Credit rating agency Moody’s anticipates that Saudi Arabia will shift more to Islamic finance in the next twelve to eighteen months.

The shift is due to corporates and households increasingly using Islamic products, even as low oil prices and the pandemic crisis cause economic challenges, said the agency in a statement on Tuesday (September 29).

“A comprehensive set of Islamic finance regulations have spurred Saudi banks to issue sukuk, Islamic products are now listed on the main market, and an Islamic mortgage refinancing business has been established,” said Ashraf Madani, VP-Senior Analyst at Moody’s. 

The agency highlighted, however, that some areas are still lagging, citing derivatives as being largely conventional. “Derivatives are heavily used by corporates and banks to manage their balance sheet risks but the expertise in developing these products is still evolving. Additionally, some derivative products will continue to prove difficult to structure in a Shariah-compliant form given Islamic finance nature.”


The industry will benefit from increased sovereign sukuk issuance, said Moody’s, which expects the Saudi government deficit to reach nearly 11% of GDP this year, up from 4.5% in 2019. The agency estimates gross financing need to rise to around $85 billion from $41 billion last year.

Nearly half of the total financing will come from sukuk, estimates the agency. “Moody’s expects gross government sukuk issuance to nearly double this year to around $40 billion from $21 billion in 2019,” said the ratings agency on Wednesday (September 30).

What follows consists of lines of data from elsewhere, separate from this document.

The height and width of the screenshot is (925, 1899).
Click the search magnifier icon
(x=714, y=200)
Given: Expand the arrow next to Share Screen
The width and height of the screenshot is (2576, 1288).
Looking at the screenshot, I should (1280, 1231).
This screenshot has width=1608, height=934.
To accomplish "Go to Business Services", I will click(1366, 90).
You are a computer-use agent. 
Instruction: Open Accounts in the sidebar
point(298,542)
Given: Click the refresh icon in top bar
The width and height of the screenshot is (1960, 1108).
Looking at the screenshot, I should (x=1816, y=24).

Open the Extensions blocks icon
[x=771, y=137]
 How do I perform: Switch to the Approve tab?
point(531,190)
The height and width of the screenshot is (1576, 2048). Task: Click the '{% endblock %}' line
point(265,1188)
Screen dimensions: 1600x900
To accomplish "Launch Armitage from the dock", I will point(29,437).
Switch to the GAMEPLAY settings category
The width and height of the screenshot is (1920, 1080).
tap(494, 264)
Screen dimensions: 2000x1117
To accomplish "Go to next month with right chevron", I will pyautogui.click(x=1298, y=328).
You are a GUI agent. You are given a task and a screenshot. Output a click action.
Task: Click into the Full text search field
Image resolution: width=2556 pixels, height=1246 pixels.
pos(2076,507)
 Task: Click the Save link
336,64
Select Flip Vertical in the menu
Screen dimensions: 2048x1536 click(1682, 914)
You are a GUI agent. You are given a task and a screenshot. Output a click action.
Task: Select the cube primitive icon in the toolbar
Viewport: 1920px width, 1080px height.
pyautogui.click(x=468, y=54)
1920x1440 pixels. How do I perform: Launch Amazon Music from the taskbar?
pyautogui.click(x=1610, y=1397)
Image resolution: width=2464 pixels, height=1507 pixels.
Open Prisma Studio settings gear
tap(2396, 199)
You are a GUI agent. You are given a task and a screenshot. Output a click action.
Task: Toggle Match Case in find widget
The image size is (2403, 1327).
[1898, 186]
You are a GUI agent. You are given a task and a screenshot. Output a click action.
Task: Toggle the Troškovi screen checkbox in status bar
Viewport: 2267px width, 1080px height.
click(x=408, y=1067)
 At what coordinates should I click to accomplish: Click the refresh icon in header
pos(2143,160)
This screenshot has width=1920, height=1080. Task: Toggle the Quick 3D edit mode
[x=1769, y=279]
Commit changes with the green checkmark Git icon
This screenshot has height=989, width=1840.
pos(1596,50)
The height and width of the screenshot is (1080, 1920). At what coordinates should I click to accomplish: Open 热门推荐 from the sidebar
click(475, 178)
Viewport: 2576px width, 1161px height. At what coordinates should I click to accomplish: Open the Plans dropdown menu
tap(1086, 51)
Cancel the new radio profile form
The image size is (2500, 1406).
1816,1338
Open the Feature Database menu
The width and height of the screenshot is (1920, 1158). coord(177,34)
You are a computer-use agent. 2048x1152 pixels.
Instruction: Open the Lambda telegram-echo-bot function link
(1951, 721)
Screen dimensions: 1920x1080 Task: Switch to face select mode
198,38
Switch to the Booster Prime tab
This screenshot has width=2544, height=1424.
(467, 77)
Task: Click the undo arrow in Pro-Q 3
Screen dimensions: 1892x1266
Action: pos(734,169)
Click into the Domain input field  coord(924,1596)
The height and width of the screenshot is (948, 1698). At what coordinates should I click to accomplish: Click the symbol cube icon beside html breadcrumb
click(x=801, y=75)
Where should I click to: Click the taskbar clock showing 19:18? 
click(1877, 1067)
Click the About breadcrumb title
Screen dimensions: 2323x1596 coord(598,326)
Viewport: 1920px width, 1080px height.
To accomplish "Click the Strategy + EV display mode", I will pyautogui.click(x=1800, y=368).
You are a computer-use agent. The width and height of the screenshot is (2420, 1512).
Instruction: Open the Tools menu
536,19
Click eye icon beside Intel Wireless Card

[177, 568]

The government issued 84 billion riyals ($22.4 billion) in domestic sukuk from January to September, an increase of 45% compared to the same period last year.

In the global market, the latest notable sukuk was from state-owned Saudi Electricity Co. that sold $1.3 billion in a green issue to finance green capital projects.


Bigger financial institutions will also contribute to the shift to Islamic finance. Moody’s cites the proposed merger between National Commercial Bank and Samba as an example, with NCB continuing to fully convert from a conventional bank to a Shariah-compliant one.


The Kingdom’s Islamic financing is estimated to reach around 80% of system-wide loans over the next twelve to eighteen months, from 78% in 2019 and 70% in 2013, said the ratings agency.

“Saudi firms are also increasingly choosing Islamic products over conventional ones,” said Moody’s.

It estimates corporate loans comprise 65% of total loans extended to the private sector in Saudi Arabia.

Moody’s estimates that Saudi Arabia’s Islamic financing reached $339 billion in March, “leaving Malaysia a distant second with $145 billion”.